SOURCE

-----

At the round table session, I suggested that we have not to wait until curators, restorers and museum staff will become interested in science applied to CH in one way or another. No, WE as scientists have to decide how to dissipate the newest research in various domains, being it language, dance, ceremonies or archaeological and art relics, by inviting them over to the various nuclear reactors and synchrotrons in workshops wherein people can hear and understand how to deal with CH remains.
The idea was immediately accepted and the staff decided to have two workshops for the whole of Canada, so that the abovementioned CH people will get an opportunity to look and communicate and get the gist of what collaboration can do in each domain when one comes together for an entire week in a place where science and art/archaeology provide a virtual handshake. This knife does not only cut for Ch people who do not know what science can offer, but also to scientists who do not know the questions regarding CH.
It is not enough to mention that education is needed in CH, but the emphasis has to be placed on what do YOU decide to ameliorate in the present case of taking care of our cultural heritage, The WHY we know, the HOW is at the order of the day.

-----

SUPPLIED MATERIAL

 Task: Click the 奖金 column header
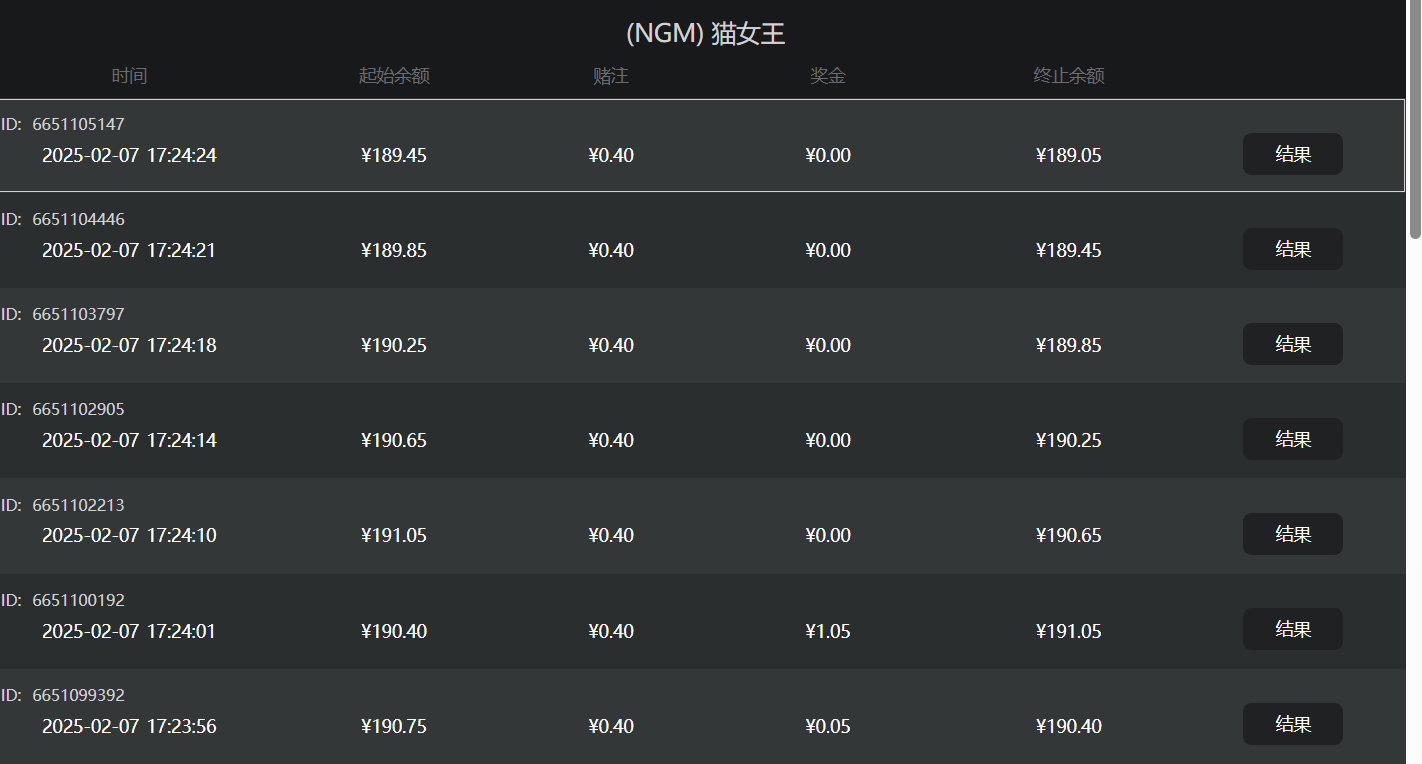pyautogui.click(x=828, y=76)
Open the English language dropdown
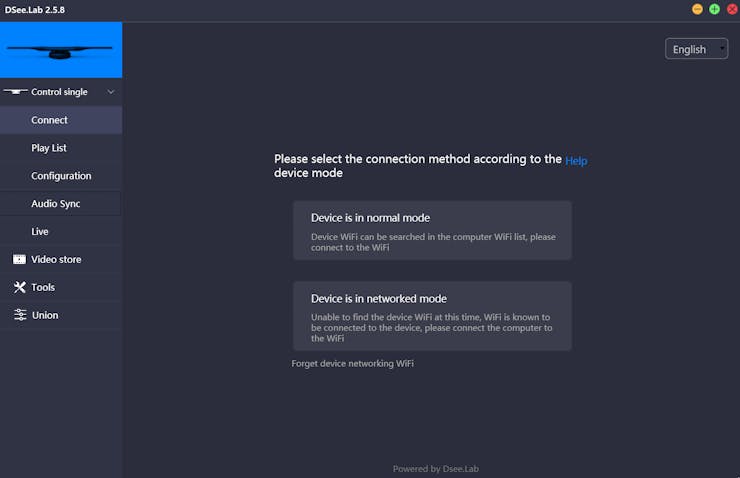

-----

OBJECTIVE
Answer from the text on science and cultural heritage:
(a) According to the author, who has to decide how to spread the newest research?
(b) How many workshops did the staff decide to hold, and for what area?
(c) For how long does the text say participants would come together?

REPLY
(a) Scientists ("WE as scientists").
(b) Two workshops, for the whole of Canada.
(c) An entire week.